And here is a short list of the most egregious software
issues:

  • The
    phone numbers displayed is in green color, on a slightly different green
    background. And I haven’t found a place to change the color of either.
  • The
    internal browser cannot handle most web pages. And its home page is Google
    in Chinese, even if I set the phone’s language to English. And for some
    Google services (like simple weather inquiry), you must start in English.
  • For
    most key input, the editable field is on a different page (for example,
    it’s not on the Google page that you enter the search item). Even worse,
    to end the input, you are forced to go to another page to say “Done”!
  • Once
    you’re connected to a WiFi network, the phone doesn’t automatically
    remember it, and yet you cannot choose to tell it to remember the setting
    either. You have to program the parameters in at a different place!
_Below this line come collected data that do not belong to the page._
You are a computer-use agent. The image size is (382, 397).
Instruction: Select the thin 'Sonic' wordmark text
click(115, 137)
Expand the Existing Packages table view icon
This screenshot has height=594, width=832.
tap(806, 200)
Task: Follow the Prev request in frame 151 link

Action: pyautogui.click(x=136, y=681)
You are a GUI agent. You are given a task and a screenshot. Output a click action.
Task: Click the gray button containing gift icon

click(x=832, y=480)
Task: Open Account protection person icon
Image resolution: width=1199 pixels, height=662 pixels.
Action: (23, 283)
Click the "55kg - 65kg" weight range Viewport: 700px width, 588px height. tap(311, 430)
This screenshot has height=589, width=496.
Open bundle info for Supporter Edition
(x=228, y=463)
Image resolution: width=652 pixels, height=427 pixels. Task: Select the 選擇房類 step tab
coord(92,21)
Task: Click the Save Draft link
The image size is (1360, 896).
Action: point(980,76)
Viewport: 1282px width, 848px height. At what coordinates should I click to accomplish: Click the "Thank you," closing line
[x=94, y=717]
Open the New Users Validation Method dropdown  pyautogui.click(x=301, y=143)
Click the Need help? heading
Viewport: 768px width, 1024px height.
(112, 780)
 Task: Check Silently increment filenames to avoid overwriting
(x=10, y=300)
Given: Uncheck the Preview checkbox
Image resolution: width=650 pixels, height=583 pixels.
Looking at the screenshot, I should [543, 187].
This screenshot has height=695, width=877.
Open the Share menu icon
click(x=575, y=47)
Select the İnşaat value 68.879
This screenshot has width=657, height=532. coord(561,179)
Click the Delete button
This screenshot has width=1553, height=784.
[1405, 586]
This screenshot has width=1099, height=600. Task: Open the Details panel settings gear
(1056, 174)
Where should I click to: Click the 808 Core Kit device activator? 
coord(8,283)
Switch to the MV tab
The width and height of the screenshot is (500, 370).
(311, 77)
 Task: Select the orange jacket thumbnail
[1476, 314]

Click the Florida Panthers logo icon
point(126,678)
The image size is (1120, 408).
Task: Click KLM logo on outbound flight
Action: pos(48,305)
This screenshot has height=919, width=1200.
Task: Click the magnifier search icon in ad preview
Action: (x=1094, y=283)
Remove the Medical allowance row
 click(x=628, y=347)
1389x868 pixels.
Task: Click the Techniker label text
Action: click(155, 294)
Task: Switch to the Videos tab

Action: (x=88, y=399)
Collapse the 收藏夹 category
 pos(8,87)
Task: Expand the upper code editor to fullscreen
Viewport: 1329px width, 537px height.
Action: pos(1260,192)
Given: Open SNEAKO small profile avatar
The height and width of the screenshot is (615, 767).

In any case, it seems that nowadays phone hardware is
practically worth nothing, and all the money is made on the software. And I’m
working at a place that makes hardware. A glimpse of the brave new world ahead!

Garmin GPS

Previously we have a Magellan GPS. It works reasonably well.
But the problem is that it does not come with European maps, and it is not
extensible. So for this trip we got a Garmin, one with pre-installed maps for
both North America and Europe. But extra map
for Morocco
is another $110, or just about the price of the whole GPS.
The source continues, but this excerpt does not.